みんなみかん
三国鹿子
第1話 みんなみかん
大阪の方でも二月になると気温一桁の日が多い。空気が冷え込んでくると、やっぱり今年もちゃんと冬になるんだ、としぶしぶそれを受け入れる私だ。
今年の冬はいつになくみかんにはまっている。本当はイチゴが一番好きなのだけど、イチゴは私にとって毎日気軽に食べられるものではない。
その点みかんは何と言っても気軽さがいい。素手で皮を剥いて、そのまま一房ちぎり口に放り込むだけだ。
気を抜いていると、たまに一部腐らせたものを発見する。それは白く変色し、汁気を帯びていて禍々しいのに、その面を隠して美味しいみかんに成りすましているようにも見えて、嫌な気分になる。
隣接する他のみかんに害がないか確認してから、腐ったみかんは食べずに捨ててしまう。何だかもったいないけど丸ごと。

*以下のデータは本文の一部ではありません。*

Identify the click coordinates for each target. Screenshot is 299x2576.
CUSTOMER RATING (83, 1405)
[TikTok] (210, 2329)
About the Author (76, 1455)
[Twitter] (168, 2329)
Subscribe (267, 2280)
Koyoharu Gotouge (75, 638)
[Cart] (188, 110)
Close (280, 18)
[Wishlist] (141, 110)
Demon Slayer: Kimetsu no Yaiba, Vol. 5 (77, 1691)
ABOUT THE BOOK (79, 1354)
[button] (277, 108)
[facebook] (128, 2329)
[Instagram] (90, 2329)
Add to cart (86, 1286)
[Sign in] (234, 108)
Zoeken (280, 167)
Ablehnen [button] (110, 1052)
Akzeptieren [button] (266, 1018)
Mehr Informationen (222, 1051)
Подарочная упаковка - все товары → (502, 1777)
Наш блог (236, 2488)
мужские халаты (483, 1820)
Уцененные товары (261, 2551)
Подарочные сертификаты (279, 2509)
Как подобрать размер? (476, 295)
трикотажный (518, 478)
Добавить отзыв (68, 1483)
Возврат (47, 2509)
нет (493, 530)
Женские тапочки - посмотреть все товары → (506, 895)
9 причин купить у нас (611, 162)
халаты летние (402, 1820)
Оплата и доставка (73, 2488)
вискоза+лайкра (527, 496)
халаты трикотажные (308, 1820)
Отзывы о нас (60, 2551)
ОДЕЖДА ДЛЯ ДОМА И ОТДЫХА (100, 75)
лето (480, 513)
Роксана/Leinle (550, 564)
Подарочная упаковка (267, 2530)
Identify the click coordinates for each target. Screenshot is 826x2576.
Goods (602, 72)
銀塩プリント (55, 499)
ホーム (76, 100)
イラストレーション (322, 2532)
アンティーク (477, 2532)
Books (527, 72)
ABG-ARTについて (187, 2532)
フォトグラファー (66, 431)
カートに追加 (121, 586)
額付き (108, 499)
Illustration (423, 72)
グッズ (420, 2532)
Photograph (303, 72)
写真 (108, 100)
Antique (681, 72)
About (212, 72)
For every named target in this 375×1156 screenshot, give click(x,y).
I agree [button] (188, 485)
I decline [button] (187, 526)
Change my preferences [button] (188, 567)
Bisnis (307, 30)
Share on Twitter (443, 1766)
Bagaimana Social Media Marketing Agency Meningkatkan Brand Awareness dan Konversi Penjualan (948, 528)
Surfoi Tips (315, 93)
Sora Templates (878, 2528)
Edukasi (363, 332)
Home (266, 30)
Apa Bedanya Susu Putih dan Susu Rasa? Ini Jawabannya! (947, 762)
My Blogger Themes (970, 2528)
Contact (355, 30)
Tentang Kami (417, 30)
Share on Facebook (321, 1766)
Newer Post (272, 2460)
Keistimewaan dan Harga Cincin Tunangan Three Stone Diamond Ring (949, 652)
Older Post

そんな時いつも思い出す言葉が、金八先生のあの有名なセリフだ。私たちの社会的生活が袋の(または箱の)みかんで例えられている。腐ったみかん。もしかしたら自分のどこかがいつの間にか腐ってしまったら、それが誰かに見つかってしまったら、周りに悪い影響を与えそうであれば丸ごと捨てられるんだろうなぁと。
みかんをゴミ箱に放りながら、何とも言われぬ恐ろしい気分にもなるのだ。